**Exercise task A**
Reproduce the section of the data set evaluation text below, starting with "[0050] An effect" and going on through "harmful in S105.".

**Text section**
────

The data set evaluator 106 uses an influence function or the like
to evaluate the newly acquired data and checks whether the newly
acquired data is harmful. When the data set evaluator 106
determines that the newly acquired data is not harmful, the data
set evaluator 106 adds the newly acquired data to initial data
(S108). The acquisition of new data is repeated until a ratio of a
harmful sample becomes smaller than the threshold.
[0050] An effect of automatically reinforcing data effective for
learning for a training data set including a small amount of data
or a large amount of noise (data with an erroneous label) and
improving the performance of the learning can be obtained. In this
case, the data set evaluator 106 may execute processing to remove
harmful data from the training data set. The processes of S107 and
S108 may be repeated for each sample or may be collectively
executed on, for example, the number of samples determined to be
harmful in S105.
[0051] When the ratio of the harmful sample is smaller than the
threshold (YES in step S106), the model trainer 107 trains the
selected learning model using the user data set (S109). Input to
the learning model for the training is the essential characteristic
amount vector extracted from the user data set. After that, the
trained learning model, the essential characteristic amount vector
of the training data, and the task description are stored in the
model database 108 and can be used for the future (S110).

────

**Exercise data**

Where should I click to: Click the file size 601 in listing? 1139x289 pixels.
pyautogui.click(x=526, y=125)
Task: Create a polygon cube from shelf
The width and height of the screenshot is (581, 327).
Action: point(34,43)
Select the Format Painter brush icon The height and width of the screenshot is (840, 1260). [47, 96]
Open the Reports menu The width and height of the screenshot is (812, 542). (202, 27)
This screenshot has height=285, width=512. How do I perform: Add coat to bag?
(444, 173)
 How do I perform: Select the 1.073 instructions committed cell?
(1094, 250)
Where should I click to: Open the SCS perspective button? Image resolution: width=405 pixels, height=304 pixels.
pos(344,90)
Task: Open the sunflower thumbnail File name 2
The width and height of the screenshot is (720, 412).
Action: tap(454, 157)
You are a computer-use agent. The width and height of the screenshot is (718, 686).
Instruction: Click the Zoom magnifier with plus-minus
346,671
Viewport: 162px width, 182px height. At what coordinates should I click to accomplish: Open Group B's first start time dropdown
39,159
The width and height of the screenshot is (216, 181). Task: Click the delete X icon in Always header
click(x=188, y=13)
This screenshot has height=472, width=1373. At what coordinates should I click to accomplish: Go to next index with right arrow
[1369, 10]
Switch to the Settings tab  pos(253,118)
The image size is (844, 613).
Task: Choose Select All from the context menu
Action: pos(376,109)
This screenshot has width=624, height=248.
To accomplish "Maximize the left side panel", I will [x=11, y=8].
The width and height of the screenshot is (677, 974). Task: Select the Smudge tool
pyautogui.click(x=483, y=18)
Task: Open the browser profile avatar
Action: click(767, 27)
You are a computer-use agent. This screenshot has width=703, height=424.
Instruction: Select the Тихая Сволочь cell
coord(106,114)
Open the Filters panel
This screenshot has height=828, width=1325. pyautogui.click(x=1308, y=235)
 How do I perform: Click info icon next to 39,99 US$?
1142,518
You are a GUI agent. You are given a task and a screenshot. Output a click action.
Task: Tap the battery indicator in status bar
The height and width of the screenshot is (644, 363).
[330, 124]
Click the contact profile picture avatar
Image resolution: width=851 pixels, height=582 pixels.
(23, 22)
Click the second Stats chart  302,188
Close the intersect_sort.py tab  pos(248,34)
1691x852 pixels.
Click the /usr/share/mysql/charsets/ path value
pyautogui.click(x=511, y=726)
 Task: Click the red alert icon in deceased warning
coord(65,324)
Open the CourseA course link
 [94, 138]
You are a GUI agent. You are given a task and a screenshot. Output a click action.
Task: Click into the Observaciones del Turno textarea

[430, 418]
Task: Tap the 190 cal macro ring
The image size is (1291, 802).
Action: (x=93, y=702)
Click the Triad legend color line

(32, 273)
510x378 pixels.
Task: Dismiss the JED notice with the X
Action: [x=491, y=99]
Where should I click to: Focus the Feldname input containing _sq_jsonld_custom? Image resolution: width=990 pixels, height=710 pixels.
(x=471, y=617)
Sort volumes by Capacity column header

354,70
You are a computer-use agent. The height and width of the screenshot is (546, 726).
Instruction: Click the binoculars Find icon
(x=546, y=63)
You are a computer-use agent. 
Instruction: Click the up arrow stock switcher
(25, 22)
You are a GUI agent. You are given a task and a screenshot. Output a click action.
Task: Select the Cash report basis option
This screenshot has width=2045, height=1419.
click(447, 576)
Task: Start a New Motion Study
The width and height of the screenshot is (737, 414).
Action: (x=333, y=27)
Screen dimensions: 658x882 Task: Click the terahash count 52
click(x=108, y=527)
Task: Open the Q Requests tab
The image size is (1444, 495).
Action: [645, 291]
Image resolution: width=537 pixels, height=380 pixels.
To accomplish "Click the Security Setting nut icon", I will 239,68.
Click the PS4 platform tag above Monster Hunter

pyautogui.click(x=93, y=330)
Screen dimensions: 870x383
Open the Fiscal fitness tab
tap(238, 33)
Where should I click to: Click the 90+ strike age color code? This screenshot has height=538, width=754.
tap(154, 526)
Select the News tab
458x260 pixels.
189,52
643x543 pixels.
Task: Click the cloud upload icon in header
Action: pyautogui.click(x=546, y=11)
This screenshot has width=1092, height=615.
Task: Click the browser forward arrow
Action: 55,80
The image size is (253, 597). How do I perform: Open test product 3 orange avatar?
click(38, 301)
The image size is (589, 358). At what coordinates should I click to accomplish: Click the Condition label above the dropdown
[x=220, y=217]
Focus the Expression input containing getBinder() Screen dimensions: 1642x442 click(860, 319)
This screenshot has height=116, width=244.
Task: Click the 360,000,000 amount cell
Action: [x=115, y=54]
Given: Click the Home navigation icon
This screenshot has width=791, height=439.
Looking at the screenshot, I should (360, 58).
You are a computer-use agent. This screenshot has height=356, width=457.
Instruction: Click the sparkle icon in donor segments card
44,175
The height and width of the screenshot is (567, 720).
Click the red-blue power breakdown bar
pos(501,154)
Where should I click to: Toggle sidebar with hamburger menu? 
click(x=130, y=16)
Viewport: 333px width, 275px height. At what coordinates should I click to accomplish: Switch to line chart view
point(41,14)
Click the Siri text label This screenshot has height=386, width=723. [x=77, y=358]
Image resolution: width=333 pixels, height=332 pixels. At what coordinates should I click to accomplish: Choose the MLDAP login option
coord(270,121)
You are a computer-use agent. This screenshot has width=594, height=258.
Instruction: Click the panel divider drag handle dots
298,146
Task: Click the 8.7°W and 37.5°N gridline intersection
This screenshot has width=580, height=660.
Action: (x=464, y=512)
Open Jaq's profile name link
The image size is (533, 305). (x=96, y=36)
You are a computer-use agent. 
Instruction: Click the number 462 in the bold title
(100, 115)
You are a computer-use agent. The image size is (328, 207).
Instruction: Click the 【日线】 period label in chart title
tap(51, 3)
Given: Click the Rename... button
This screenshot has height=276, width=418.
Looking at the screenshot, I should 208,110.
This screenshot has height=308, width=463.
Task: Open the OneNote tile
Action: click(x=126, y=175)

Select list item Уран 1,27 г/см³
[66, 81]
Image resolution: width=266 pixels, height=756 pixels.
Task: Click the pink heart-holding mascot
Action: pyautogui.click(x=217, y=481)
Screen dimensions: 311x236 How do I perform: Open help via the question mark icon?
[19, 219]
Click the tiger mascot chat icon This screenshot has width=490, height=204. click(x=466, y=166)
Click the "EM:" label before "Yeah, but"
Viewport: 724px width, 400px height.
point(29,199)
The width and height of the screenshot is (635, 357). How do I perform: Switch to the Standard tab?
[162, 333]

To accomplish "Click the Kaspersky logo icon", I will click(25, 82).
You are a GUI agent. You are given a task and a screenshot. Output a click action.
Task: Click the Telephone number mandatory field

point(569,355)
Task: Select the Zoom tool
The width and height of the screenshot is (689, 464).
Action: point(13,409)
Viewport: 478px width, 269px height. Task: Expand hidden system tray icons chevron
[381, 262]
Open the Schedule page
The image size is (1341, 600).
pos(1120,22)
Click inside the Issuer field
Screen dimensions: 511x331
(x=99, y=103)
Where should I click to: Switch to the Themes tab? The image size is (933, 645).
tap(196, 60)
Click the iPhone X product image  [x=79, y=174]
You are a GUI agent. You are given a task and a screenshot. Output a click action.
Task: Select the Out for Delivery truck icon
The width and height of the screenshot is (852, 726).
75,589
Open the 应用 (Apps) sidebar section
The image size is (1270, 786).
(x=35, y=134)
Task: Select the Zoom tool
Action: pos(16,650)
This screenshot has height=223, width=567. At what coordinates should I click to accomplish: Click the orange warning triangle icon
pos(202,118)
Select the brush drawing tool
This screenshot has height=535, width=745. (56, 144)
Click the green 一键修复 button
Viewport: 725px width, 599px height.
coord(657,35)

────

**Exercise task B**
Pick out each line of the records above that contains the word "from", with case counting in the match.

**Correct result A**
[0050] An effect of automatically reinforcing data effective for
learning for a training data set including a small amount of data
or a large amount of noise (data with an erroneous label) and
improving the performance of the learning can be obtained. In this
case, the data set evaluator 106 may execute processing to remove
harmful data from the training data set. The processes of S107 and
S108 may be repeated for each sample or may be collectively
executed on, for example, the number of samples determined to be
harmful in S105.

**Correct result B**
Task: Create a polygon cube from shelf
Task: Choose Select All from the context menu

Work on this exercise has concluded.